Heat Conduction problem solving
I will solve the below problem:
In a one-dimensional infinite medium, −∞ <x< ∞, initially, the region a<x<b is at a constant temperature T0, and everywhere outside this region is at zero temperature. Obtain an expression for the temperature distribution T(x, t) in the medium for times t > 0.
(sol)
From (6-132) in Hahn, D. W., & Özisik, M. N. (2012). Heat conduction.
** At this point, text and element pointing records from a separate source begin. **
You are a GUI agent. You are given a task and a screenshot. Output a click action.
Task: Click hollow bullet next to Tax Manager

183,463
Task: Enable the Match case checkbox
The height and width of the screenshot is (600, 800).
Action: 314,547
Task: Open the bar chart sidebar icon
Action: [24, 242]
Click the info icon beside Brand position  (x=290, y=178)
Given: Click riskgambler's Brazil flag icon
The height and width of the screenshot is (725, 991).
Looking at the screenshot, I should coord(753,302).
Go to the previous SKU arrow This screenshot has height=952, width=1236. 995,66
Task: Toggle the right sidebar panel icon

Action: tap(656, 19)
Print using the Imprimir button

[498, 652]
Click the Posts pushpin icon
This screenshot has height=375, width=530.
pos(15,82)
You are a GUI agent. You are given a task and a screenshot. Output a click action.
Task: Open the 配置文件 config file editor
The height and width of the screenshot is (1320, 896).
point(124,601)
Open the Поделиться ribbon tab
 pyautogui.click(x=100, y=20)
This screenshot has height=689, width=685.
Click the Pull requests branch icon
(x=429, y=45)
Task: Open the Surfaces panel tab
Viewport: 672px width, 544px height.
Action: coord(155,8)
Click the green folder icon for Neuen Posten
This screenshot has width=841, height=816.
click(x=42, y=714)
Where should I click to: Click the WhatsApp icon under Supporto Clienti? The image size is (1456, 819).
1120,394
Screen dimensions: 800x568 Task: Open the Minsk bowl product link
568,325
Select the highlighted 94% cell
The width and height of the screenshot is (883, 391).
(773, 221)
John Wiley & Sons.
$$T(x,t) = \frac{1}{(4\pi \alpha t)^{1/2}} \int_{-\infty}^\infty F(x^\prime) \exp \left( – \frac{(x-x^\prime)^2}{4\alpha t}\right) dx^\prime$$
Where $F(x) = T_0$ for $a \leq x \leq b$, $F(x)=0$ otherwise.
$$T(x,t) = \frac{T_0}{(4\pi \alpha t)^{1/2}} \int_{a}^b \exp \left( – \frac{(x-x^\prime)^2}{4\alpha t}\right) dx^\prime $$
Let $\eta = \frac{x-x^\prime}{\sqrt{4\alpha t}}$. $dx^\prime = – \sqrt{4\alpha t} d \eta $
$$T(x,t) = \frac{T_0}{2} \left( \frac{2}{\sqrt{\pi}} \int_{\frac{x-b}{\sqrt{4\alpha t}}}^{\frac{x-a}{\sqrt{4\alpha t}}} \exp ( – \eta^2 ) d \eta \right)$$
$$T(x,t) = \frac{T_0}{2} \left( erf\left( \frac{x-a}{\sqrt{4\alpha t}}\right) +erf\left( \frac{-x+b}{\sqrt{4\alpha t}}\right) \right)$$
Reference: 6.3 in Hahn, D. W., & Özisik, M. N. (2012). Heat conduction. John Wiley & Sons.